6. Waiting for photos to be developed.

My dad would take maybe one or two photos of me at my birthday, and then it could take months for him to finish the roll of film, and then days to get the photos back. Then I'd find I had my eyes closed and looked totally stupid. Nowadays, I take heaps of photos till I get my kids looking adorable. But most of them never get printed out, and I don't think they mean quite as much as they used to.

7. Bottom-bruising seesaws.

This was a serious playground hazard: the person at the other end of the seesaw getting off unexpectedly, leaving me to plummet to the ground. Thanks to better-designed play equipment, my children will never know this particular pain.

See? Sore.

8. Buying a bag of mixed lollies at the tuckshop.

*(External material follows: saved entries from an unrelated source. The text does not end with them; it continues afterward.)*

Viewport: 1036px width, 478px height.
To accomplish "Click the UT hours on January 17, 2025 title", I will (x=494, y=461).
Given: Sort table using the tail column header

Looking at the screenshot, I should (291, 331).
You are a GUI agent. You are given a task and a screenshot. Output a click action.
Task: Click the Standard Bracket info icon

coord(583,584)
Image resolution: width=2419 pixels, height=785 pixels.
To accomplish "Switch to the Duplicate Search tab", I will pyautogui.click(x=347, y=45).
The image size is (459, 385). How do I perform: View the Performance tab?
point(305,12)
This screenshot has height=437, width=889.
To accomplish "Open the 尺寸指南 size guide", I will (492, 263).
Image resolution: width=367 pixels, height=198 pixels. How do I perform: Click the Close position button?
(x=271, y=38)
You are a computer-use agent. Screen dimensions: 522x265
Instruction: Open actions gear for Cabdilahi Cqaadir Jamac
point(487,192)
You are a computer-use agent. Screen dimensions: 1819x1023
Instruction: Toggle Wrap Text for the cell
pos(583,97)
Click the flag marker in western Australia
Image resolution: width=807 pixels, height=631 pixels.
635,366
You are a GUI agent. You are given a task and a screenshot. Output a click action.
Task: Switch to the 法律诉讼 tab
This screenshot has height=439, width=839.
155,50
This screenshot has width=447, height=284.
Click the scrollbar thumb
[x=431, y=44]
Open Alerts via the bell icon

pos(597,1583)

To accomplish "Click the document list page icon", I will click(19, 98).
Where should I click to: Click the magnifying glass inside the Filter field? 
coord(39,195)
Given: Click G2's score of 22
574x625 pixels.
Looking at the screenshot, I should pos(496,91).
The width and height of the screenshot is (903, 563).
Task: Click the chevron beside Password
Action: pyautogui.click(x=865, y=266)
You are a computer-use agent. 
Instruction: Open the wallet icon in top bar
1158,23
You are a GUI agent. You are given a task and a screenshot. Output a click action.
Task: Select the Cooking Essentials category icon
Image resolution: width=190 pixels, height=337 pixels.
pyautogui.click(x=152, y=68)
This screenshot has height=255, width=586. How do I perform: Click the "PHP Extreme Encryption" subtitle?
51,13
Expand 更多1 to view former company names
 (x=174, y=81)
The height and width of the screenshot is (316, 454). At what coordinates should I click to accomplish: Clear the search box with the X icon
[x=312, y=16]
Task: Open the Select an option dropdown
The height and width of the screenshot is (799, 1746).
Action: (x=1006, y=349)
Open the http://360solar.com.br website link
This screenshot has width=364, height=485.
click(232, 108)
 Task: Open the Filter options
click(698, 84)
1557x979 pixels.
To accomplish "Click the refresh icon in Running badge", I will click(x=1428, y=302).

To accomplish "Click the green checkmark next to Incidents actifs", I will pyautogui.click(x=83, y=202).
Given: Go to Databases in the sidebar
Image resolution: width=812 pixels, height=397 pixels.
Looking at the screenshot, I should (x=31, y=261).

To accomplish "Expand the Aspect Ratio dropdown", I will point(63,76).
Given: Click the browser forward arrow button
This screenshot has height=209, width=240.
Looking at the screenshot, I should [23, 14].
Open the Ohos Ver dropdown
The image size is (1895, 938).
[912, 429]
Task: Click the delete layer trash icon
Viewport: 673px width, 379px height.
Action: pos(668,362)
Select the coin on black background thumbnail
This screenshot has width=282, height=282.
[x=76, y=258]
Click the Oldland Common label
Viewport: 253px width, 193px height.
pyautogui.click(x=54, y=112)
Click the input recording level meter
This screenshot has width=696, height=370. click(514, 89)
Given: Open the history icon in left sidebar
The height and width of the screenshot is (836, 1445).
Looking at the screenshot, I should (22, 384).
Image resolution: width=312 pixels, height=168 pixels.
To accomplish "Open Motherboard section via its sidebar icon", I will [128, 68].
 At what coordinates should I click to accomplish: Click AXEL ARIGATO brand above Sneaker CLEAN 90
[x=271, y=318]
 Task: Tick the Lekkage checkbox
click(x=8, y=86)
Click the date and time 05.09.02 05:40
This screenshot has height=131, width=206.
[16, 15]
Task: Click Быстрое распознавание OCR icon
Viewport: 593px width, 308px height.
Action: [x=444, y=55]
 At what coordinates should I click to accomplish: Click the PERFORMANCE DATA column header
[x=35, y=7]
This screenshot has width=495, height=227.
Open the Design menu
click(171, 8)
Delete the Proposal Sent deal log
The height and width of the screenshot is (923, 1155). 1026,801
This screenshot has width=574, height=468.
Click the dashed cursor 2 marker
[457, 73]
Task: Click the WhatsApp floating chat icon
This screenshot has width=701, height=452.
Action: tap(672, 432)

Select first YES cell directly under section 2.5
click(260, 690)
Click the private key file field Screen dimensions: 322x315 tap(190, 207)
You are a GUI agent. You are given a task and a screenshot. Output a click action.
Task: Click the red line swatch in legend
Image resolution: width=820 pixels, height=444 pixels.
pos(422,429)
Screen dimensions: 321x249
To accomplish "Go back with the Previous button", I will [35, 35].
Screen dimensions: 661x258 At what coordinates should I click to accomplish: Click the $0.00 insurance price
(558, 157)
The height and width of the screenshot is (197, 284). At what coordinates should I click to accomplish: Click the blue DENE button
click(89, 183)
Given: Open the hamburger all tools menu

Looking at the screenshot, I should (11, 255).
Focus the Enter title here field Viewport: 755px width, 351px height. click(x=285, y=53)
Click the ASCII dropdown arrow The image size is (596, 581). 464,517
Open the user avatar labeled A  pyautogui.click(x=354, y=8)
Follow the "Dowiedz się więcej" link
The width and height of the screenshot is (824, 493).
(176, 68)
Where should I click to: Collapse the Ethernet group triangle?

I remember what it was like to stand there, holding my 10 cents pocket money, looking at the milk bottles and freckles and bananas laid out in front of me, going, "I'll have one of those and one of those and one of those." I don't think the canteen at my daughter's school is quite so keen on supporting kids' addiction to sugar mixed with artificial colours and flavours.

9. Waiting for my favourite song to come on the radio.

If my sister and I really loved a particular song, sometimes we would stand near the radio, ready to tape it if if came on. That way we could keep it forever.  So much easier now with iTunes and YouTube. (But of course the songs aren't nearly as good as they used to be.)

What experiences from your childhood will your kids miss out on?